■ **TEXT FOR ANALYSIS**
What is Degenerative Spine?
Degenerative changes in the spine are the ones that occur as we catch age, and these cause loss of normal structure or function of the spine.
The spine consists of bones called vertebrae. These are supported in between by the spinal discs, which are a soft gel-like sacs acting as shock absorbers between the vertebrae. These rubbery cushion like structures permit us to move freely without pain or stiffness, and provide flexibility to our spine.
However as we age, these spinal discs wear out and deteriorate. Conditions like bulging or ruptured discs occur as a consequence. Without these discs, the vertebrae may rub against each other, or may damage the spinal cord or the surrounding nerves.
Degenerative spine disease is not actually a disease but rather a condition, because it is a natural process that results due to aging.

■ **INPUT DATA**

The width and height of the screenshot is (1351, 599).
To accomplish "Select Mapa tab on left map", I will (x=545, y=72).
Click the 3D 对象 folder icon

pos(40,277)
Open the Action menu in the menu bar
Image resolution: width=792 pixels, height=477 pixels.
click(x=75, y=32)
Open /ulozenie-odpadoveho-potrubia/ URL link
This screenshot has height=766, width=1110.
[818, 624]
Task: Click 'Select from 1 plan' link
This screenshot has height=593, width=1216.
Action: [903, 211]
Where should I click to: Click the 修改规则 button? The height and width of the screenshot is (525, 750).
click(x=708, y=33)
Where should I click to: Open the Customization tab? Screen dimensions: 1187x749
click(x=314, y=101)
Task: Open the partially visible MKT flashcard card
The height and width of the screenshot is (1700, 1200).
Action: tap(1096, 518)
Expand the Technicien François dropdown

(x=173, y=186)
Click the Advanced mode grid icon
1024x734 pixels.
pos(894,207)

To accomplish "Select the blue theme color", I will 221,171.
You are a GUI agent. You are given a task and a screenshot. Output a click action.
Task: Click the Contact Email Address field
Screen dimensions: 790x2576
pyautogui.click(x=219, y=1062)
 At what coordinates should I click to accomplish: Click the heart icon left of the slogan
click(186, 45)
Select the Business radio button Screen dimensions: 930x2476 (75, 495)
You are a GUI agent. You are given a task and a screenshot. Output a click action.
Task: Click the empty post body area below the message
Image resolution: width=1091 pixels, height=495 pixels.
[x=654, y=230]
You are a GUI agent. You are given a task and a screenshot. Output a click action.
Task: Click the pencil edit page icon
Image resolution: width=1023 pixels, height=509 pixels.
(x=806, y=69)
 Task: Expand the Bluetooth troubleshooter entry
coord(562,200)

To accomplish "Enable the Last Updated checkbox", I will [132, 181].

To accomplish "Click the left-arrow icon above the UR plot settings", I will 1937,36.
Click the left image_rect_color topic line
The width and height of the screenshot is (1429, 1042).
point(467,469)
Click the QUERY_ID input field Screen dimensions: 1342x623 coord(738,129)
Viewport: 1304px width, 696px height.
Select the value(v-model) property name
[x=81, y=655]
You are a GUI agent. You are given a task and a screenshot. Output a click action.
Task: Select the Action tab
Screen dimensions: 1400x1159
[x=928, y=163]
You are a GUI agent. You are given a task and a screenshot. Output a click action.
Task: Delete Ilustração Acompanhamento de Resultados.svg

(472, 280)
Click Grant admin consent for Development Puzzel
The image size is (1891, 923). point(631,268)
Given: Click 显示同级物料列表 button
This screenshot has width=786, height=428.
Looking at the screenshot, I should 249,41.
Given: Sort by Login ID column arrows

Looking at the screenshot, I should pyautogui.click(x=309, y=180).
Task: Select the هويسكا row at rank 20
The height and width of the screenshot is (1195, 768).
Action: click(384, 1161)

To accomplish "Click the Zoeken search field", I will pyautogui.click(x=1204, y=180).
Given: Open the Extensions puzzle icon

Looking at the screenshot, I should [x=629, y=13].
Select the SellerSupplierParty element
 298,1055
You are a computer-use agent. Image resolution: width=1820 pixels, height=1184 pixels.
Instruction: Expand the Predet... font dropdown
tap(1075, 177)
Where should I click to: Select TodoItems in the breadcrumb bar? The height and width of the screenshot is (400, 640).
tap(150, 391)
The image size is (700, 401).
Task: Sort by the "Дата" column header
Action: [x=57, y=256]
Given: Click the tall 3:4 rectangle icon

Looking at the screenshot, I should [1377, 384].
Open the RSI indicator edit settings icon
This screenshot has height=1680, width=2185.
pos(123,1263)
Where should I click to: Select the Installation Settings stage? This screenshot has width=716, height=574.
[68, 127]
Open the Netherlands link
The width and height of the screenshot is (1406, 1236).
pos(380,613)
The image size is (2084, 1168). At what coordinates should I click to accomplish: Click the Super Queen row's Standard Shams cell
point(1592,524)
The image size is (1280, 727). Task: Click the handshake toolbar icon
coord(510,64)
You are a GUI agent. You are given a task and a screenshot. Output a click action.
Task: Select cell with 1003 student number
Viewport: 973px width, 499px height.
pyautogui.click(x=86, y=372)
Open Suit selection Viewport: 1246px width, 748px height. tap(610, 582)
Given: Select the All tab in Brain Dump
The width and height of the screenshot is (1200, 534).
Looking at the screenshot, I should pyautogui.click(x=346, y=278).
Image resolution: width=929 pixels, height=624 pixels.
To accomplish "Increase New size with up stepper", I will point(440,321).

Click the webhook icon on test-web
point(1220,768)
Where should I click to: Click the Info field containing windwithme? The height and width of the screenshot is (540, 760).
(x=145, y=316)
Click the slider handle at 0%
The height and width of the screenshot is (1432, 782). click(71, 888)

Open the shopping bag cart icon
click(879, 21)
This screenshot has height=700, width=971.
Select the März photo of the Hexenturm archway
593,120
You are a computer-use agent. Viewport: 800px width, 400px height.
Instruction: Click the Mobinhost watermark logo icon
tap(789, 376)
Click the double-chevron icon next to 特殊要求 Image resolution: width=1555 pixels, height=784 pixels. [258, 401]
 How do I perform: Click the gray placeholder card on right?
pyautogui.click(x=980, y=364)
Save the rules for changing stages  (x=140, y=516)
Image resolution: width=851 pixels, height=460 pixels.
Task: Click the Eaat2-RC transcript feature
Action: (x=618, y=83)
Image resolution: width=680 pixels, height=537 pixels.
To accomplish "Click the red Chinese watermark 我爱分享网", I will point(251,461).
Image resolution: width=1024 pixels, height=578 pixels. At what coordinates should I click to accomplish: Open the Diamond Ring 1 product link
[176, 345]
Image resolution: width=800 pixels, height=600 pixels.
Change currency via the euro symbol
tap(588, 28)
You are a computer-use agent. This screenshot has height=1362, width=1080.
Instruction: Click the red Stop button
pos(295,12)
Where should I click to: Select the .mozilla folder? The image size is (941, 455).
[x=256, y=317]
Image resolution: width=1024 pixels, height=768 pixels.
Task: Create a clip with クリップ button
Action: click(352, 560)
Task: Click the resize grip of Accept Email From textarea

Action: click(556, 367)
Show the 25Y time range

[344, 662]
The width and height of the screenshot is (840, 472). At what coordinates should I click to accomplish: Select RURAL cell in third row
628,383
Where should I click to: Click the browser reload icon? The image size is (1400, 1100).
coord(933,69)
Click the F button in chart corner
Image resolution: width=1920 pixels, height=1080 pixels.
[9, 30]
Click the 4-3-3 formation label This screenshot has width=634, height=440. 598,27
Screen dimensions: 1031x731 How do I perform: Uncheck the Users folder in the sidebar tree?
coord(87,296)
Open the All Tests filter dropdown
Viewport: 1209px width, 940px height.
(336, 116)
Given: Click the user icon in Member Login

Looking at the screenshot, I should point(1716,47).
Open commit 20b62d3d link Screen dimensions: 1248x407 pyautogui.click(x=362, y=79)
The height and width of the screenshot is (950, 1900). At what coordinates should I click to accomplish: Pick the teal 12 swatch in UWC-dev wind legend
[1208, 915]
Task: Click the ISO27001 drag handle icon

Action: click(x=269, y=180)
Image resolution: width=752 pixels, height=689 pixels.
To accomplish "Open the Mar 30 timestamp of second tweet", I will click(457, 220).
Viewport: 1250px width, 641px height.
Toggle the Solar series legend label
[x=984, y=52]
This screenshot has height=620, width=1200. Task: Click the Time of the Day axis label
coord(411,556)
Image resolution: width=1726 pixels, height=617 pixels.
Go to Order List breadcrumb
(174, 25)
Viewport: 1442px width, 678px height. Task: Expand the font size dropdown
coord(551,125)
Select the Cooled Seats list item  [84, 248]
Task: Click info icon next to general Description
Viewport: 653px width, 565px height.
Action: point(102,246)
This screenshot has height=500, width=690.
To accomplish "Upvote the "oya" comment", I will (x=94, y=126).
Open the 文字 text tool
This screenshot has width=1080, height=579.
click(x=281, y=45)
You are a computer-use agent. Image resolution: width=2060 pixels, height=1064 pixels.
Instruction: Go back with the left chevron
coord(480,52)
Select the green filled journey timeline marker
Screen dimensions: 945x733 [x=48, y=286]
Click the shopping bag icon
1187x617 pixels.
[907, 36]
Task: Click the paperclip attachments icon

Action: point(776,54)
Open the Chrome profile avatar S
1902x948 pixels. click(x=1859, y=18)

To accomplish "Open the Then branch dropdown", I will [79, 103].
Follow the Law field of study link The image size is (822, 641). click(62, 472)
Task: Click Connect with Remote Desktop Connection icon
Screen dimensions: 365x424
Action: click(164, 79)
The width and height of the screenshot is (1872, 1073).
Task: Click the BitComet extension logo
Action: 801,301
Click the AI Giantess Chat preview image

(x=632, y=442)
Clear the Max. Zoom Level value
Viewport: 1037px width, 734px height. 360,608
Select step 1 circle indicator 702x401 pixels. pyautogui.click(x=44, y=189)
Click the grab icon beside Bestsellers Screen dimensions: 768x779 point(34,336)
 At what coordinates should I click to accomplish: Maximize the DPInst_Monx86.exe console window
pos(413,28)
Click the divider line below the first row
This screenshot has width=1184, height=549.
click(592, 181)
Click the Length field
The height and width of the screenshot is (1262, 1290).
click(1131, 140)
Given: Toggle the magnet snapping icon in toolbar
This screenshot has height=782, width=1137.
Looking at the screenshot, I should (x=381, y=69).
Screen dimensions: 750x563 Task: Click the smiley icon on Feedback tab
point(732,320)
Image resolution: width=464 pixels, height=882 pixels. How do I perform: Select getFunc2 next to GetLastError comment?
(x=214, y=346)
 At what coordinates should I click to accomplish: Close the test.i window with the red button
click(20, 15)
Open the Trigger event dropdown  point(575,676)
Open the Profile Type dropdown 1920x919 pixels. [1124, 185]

■ **EXPLORE THE MATERIAL**
**a.** In the passage on degenerative spine changes, why is degenerative spine disease called a condition rather than a disease?
**b.** Carry on the passage on degenerative spine changes from the point where it ends.

■ **EXERCISE ANSWERS**
**a.** It is a natural process that results from aging.

**b.**
What is the main Cause of Degenerative Spine Disease?
The main cause is age. With time, our spine also wears out as does the rest of the body. The spinal discs lose their fluidity and the cushioning effect is reduced, which makes them more prone to injury. The stress of daily activities may also cause small tears in the outer layer of these discs where the nerves are present. Such tears can become painful. If the outer layer breaks down, the central core may bulge outwards resulting in herniation or disc protrusion. Also, men are more prone to developing this condition as compared to women.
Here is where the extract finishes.